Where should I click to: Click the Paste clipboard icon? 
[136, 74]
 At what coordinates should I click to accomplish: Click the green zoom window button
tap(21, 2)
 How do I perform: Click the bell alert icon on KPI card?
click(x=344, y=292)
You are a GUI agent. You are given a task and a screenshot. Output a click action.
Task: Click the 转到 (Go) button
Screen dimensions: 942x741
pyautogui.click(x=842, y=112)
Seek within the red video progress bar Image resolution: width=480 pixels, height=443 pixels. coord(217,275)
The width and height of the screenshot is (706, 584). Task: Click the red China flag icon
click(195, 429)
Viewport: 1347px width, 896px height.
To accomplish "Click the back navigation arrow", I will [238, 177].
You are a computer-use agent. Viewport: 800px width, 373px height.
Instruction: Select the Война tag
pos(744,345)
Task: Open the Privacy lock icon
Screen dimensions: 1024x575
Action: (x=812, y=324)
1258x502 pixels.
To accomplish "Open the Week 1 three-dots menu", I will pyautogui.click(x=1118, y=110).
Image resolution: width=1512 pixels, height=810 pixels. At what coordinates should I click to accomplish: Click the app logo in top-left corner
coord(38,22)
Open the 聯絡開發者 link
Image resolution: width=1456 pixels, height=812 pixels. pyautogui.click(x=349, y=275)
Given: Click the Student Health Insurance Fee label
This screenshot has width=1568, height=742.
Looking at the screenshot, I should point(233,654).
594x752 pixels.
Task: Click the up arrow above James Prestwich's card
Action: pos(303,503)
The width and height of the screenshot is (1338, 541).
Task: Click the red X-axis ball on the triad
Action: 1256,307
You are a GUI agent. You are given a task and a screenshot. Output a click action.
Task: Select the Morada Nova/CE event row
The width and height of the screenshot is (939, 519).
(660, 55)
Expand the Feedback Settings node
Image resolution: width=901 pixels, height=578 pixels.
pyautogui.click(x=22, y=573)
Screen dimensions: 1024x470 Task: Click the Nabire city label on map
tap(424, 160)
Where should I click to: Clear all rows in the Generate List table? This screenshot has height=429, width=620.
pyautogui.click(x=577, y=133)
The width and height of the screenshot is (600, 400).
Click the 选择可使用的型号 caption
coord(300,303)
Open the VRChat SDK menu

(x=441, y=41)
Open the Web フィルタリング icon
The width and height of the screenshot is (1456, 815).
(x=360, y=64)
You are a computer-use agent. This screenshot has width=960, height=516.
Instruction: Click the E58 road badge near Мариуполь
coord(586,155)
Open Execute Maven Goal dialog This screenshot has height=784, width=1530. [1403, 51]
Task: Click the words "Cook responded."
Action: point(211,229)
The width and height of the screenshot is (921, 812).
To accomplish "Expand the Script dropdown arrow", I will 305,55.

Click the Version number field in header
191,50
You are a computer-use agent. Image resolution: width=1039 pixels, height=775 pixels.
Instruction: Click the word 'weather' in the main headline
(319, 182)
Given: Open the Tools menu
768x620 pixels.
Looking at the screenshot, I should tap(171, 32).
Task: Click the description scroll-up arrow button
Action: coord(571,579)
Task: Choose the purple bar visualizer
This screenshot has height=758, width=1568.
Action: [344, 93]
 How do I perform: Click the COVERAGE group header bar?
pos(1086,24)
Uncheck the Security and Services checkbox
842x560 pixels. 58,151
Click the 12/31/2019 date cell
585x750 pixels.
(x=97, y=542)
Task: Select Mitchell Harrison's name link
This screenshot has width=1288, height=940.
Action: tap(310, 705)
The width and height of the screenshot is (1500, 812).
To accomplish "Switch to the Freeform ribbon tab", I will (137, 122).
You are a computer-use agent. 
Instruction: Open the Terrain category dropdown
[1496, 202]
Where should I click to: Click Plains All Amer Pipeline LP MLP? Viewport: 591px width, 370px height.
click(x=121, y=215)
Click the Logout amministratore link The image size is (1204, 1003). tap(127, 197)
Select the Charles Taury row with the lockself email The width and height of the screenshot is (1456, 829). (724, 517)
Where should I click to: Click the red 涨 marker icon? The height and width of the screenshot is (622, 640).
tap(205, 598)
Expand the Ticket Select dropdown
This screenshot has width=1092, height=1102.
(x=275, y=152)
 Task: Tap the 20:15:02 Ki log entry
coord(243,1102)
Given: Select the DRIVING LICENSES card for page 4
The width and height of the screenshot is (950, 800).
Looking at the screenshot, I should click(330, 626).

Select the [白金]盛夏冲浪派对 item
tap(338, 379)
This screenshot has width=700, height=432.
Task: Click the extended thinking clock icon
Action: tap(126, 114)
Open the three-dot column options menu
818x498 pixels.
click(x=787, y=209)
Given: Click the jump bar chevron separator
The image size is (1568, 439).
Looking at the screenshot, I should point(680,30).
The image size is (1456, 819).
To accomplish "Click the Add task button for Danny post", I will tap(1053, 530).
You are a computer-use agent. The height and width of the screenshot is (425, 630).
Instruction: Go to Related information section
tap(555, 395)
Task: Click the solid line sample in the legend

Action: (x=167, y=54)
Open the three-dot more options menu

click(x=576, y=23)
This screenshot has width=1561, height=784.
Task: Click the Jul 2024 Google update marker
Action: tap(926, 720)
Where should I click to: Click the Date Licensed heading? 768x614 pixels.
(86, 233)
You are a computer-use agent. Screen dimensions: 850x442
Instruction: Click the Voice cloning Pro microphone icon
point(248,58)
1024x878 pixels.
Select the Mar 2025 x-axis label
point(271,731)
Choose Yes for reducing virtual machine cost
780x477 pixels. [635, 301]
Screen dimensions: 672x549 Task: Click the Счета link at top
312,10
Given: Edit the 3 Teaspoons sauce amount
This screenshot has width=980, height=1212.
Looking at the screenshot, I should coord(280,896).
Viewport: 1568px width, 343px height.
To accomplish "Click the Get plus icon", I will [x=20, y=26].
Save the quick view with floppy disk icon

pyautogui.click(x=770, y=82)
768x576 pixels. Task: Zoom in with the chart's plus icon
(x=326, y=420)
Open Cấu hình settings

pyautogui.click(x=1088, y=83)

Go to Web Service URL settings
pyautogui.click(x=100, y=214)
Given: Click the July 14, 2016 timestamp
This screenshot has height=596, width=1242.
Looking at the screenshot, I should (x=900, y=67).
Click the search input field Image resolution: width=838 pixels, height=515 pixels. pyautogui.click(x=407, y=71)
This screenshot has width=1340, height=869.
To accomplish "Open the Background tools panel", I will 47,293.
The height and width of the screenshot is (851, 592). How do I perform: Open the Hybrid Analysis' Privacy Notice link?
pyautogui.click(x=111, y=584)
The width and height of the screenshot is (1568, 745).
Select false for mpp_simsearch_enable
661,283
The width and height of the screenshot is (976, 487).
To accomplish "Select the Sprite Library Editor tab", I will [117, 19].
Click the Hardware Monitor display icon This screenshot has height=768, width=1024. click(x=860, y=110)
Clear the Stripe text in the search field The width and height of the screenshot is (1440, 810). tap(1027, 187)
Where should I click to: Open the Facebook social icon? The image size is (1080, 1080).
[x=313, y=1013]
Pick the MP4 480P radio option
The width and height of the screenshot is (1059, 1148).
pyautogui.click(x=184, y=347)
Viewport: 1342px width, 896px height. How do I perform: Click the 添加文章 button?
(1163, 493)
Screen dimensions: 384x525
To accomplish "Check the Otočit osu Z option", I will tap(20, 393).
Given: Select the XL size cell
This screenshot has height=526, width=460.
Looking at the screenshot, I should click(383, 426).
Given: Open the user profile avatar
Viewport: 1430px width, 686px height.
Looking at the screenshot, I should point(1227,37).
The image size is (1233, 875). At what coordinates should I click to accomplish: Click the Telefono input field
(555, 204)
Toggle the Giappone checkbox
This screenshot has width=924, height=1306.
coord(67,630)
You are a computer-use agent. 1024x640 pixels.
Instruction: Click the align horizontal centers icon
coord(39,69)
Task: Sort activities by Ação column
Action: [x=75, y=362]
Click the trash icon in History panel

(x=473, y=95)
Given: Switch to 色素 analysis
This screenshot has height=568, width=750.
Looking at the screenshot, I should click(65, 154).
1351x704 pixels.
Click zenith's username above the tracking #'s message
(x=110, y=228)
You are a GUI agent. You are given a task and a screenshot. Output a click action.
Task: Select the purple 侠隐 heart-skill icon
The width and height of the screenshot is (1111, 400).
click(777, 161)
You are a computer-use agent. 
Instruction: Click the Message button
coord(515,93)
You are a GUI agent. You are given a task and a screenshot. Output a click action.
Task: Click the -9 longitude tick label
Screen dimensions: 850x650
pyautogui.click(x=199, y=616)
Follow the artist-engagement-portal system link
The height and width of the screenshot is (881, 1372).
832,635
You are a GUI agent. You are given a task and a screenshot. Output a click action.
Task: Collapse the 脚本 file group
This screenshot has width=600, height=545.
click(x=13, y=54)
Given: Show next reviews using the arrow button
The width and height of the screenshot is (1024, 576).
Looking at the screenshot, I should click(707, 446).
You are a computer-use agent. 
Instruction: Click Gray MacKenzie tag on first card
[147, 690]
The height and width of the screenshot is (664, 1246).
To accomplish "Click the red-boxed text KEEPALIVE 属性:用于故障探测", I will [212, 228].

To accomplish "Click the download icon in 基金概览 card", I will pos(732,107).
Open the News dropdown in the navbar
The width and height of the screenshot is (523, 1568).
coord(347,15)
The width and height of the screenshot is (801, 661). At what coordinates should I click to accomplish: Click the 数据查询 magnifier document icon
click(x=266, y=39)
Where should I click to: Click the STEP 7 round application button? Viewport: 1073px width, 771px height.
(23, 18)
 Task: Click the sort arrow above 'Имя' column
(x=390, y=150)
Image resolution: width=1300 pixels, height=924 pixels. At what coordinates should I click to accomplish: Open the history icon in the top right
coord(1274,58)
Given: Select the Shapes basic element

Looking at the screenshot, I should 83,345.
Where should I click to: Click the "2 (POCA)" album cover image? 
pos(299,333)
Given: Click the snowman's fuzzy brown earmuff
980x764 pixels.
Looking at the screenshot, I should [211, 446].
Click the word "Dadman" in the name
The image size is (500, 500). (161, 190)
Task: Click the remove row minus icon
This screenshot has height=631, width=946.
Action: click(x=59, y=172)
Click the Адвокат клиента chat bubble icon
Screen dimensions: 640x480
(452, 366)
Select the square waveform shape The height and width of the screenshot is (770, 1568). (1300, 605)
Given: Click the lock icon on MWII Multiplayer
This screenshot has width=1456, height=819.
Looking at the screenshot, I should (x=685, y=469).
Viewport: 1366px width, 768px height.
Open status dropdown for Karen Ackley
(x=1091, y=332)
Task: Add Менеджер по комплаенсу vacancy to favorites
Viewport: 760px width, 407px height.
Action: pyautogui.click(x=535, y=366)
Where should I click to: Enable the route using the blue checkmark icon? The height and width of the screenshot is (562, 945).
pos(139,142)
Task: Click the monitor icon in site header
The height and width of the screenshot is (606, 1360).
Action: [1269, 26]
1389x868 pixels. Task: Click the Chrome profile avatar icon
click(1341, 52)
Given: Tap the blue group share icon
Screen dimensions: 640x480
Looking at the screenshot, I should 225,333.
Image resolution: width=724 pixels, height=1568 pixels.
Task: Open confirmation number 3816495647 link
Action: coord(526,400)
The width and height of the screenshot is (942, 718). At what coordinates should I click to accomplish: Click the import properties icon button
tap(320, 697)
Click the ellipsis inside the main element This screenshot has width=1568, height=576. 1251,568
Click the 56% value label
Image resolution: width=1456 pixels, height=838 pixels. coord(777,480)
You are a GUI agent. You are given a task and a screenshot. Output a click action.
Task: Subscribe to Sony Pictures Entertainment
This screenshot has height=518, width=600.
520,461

# # # #

Looking at the material above, count the lines where the word "purple" occurs, and answer with that count alone.

Exercise solution – 2